→ **Data for this task**:
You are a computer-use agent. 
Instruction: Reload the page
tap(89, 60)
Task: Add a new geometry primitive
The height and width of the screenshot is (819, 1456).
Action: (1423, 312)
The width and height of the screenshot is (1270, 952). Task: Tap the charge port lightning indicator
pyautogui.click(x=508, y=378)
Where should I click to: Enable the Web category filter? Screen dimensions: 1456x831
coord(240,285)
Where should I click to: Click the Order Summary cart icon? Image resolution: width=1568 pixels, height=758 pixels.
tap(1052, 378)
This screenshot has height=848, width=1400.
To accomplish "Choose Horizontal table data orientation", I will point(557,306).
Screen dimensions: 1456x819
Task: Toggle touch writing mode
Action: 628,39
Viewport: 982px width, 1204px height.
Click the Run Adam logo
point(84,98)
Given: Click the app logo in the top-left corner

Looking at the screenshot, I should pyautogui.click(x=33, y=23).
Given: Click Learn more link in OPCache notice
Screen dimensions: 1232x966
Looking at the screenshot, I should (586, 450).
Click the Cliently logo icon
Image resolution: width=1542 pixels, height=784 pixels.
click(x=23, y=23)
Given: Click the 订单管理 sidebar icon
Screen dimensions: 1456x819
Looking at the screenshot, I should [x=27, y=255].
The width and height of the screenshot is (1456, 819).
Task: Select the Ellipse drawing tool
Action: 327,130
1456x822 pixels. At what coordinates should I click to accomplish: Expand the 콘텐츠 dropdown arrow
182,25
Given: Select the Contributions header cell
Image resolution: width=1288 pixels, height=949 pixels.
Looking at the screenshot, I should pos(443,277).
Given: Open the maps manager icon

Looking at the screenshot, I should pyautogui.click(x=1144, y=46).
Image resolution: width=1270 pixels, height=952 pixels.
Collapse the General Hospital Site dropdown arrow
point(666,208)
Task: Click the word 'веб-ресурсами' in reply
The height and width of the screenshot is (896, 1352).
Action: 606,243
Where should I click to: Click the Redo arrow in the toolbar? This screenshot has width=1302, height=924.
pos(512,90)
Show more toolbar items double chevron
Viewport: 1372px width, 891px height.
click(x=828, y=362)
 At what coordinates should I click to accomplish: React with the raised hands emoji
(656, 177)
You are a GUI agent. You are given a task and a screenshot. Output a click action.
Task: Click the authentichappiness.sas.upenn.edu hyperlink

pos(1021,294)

→ **Task statement**:
Retype the listing. Match it exactly.

→ **Response box**:
You are a computer-use agent. 
Instruction: Reload the page
tap(89, 60)
Task: Add a new geometry primitive
The height and width of the screenshot is (819, 1456).
Action: (1423, 312)
The width and height of the screenshot is (1270, 952). Task: Tap the charge port lightning indicator
pyautogui.click(x=508, y=378)
Where should I click to: Enable the Web category filter? Screen dimensions: 1456x831
coord(240,285)
Where should I click to: Click the Order Summary cart icon? Image resolution: width=1568 pixels, height=758 pixels.
tap(1052, 378)
This screenshot has height=848, width=1400.
To accomplish "Choose Horizontal table data orientation", I will point(557,306).
Screen dimensions: 1456x819
Task: Toggle touch writing mode
Action: 628,39
Viewport: 982px width, 1204px height.
Click the Run Adam logo
point(84,98)
Given: Click the app logo in the top-left corner

Looking at the screenshot, I should pyautogui.click(x=33, y=23).
Given: Click Learn more link in OPCache notice
Screen dimensions: 1232x966
Looking at the screenshot, I should (586, 450).
Click the Cliently logo icon
Image resolution: width=1542 pixels, height=784 pixels.
click(x=23, y=23)
Given: Click the 订单管理 sidebar icon
Screen dimensions: 1456x819
Looking at the screenshot, I should [x=27, y=255].
The width and height of the screenshot is (1456, 819).
Task: Select the Ellipse drawing tool
Action: 327,130
1456x822 pixels. At what coordinates should I click to accomplish: Expand the 콘텐츠 dropdown arrow
182,25
Given: Select the Contributions header cell
Image resolution: width=1288 pixels, height=949 pixels.
Looking at the screenshot, I should pos(443,277).
Given: Open the maps manager icon

Looking at the screenshot, I should pyautogui.click(x=1144, y=46).
Image resolution: width=1270 pixels, height=952 pixels.
Collapse the General Hospital Site dropdown arrow
point(666,208)
Task: Click the word 'веб-ресурсами' in reply
The height and width of the screenshot is (896, 1352).
Action: 606,243
Where should I click to: Click the Redo arrow in the toolbar? This screenshot has width=1302, height=924.
pos(512,90)
Show more toolbar items double chevron
Viewport: 1372px width, 891px height.
click(x=828, y=362)
 At what coordinates should I click to accomplish: React with the raised hands emoji
(656, 177)
You are a GUI agent. You are given a task and a screenshot. Output a click action.
Task: Click the authentichappiness.sas.upenn.edu hyperlink

pos(1021,294)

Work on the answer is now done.